24 L U G L I O
17ª DOMENICA T.O.
PREGARE A IMITAZIONE DI CRISTO
Come le tessere di un mosaico, disposte pazientemente una a una, tutte insieme formano la figura che l’artista vuole rappresentare, così in queste ultime quattro domeniche, passo dopo passo, Luca illustra i temi con i quali delinea la figura del discepolo. Il discepolo si mette alla sequela di Gesù secondo le esigenze da lui enunciate, opera la misericordia, ascolta la Parola, prega.
Gesù in preghiera: la relazione con il Padre
Luca presenta spesso Gesù in preghiera. La considerazione dei passi relativi la preghiera di Gesù nel vangelo di Luca porta a riconoscere nel suo pregare l’espressione e la visibilità della sua relazione con il Padre.
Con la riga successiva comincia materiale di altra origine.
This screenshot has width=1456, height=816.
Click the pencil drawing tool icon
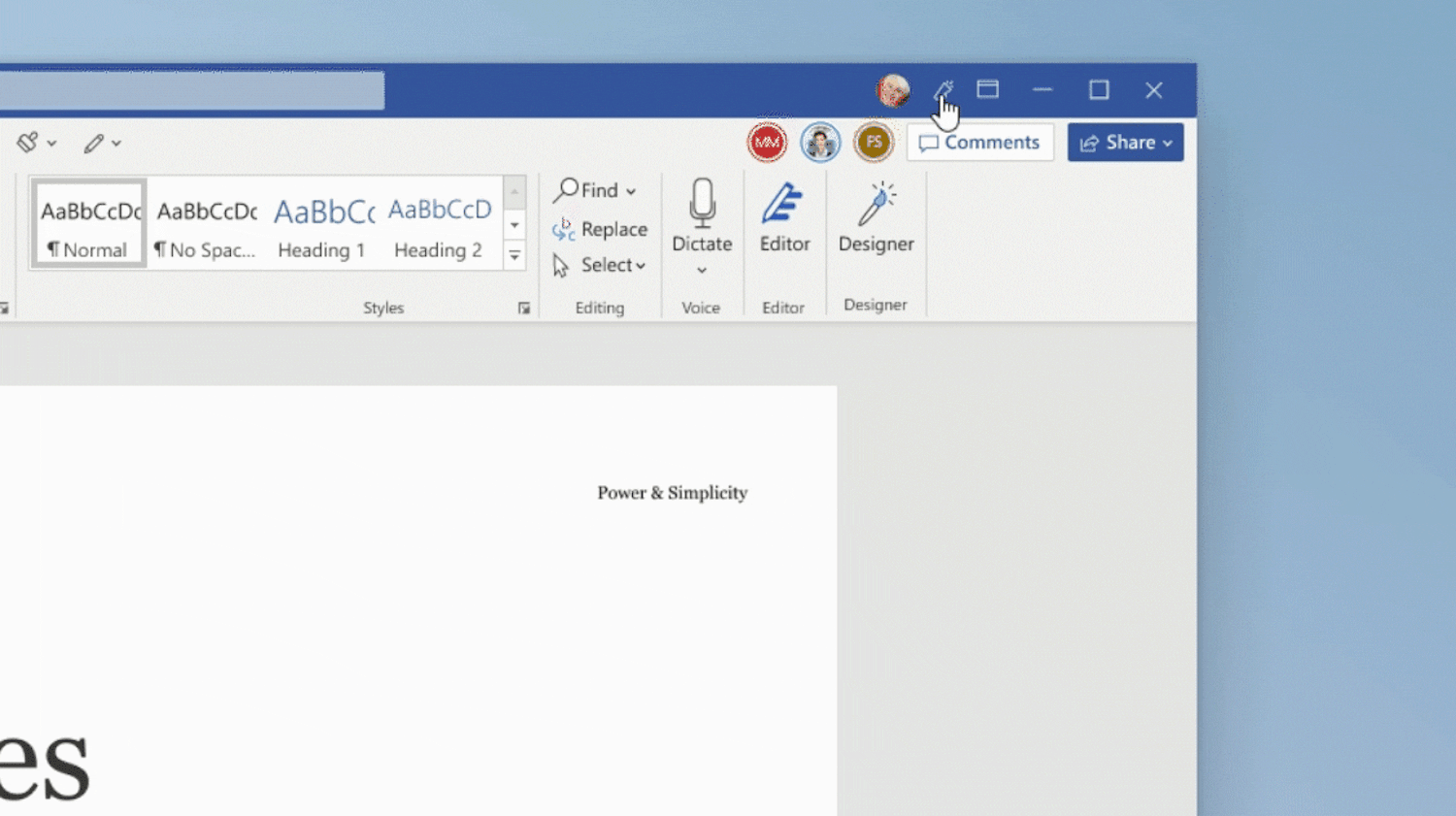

Perciò i discepoli, vedendo Gesù in preghiera, si rivolgono al maestro chiedendogli: «Signore, insegnaci a pregare» (Lc 11,1). È la stessa preghiera di Gesù l’occasione e il contesto della domanda dei discepoli e dell’insegnamento del maestro.
La relazione con il Padre è il punto decisivo del discorso, non le parole con cui pregare che di tale relazione sono solo espressione. Altrimenti si ridurrebbe l’esperienza della preghiera a questione di formule e di tecniche.
La preghiera del cristiano ha nella relazione di Cristo con il Padre il suo modello e il suo ambiente. Ogni volta che un cristiano prega entra nella stessa relazione di Cristo con il Padre. Solo così il suo pregare è vera preghiera.
Il cristiano prega se e in quanto prega «in Cristo, per Cristo e con Cristo», per dirla con la formula liturgica. Tutto ciò che non si colloca in questo ambito è vaniloquio, ostentazione di sé, esercizio di narcisismo spirituale, ricerca di gratificazione estetica o emotiva, anche quando si ammanta di formule pie.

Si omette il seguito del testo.